▶ _MATERIAL FOR THIS TASK_:
────────────────────

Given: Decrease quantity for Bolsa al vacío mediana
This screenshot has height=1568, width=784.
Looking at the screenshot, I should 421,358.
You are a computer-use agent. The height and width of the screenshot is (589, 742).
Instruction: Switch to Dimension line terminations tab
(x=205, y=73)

────────────────────

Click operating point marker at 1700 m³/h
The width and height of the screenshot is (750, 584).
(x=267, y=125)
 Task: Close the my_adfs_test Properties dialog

────────────────────

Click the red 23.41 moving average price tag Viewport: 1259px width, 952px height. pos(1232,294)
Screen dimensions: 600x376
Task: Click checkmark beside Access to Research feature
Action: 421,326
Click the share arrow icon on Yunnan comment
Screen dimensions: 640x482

────────────────────

▶ _WORK INSTRUCTIONS_: Reproduce word for word the material above, starting with the line that has "Click the share arrow icon on Yunnan comment" and stopping after the line that has "Screen dimensions: 640x482".

▶ _EXERCISE OUTPUT_:
Click the share arrow icon on Yunnan comment
Screen dimensions: 640x482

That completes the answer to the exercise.